In De profundis lijken piano en harp een belangrijke rol te spelen, het stuk begint en eindigt ermee.
Dat klopt, het betreft verstilde passages met eenzame akkoorden van de piano, waartegen de harp omhoog wervelende notenslierten speelt. Aan het begin klinkt hieruit een klaagzang op van de althobo, die een echo krijgt van de altfluit. Aan het slot keert de althobo even terug en zijn er dalende lijnen in de trompetten. Die terugkerende wervelingen verbeelden voor mij een soort draaikolk, maar de algehele beweging stuwt omhoog.
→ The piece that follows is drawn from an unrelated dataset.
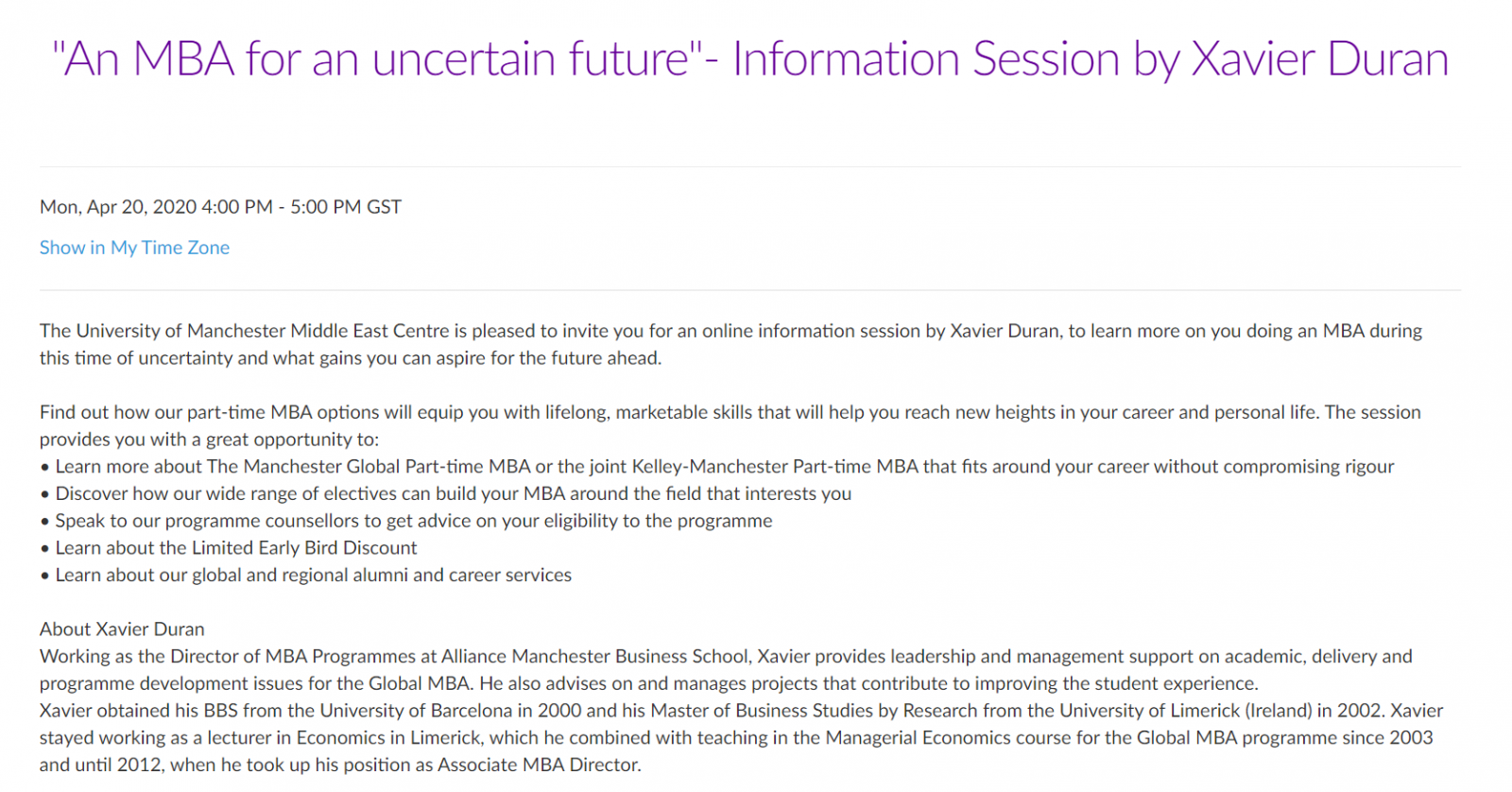Click the About Xavier Duran heading
The height and width of the screenshot is (792, 1512).
click(122, 629)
Naar het einde toe wordt het steeds zachter, met lieflijk ondulerende strijkers en tinkelend slagwerk. Het geheel lost op in de ijle, etherische klank van een met een strijkstok aangestreken crotale. Dan lijkt de zon werkelijk door te breken.
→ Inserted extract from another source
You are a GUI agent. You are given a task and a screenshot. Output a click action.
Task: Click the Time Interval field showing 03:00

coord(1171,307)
Wat is voor u de functie van muziek?
Muziek kan ons een spiegel voorhouden. We leven in een hectische wereld en worden steeds oppervlakkiger. Zie bijvoorbeeld de manier waarop het wereldnieuws in de media behandeld wordt – het eerste antwoord van Google search geldt als de ultieme waarheid. Ook het zogenoemde multi-tasken vind ik beangstigend, omdat we ons niet meer kunnen concentreren: we hebben het gewoon te druk om over wezenlijke dingen na te denken. Daarom is muziek – en kunst in het algemeen – voor mij zo belangrijk: alleen door tijd vrij te maken voor waardevolle zaken, kunnen we ons diepste wezen leren doorgronden.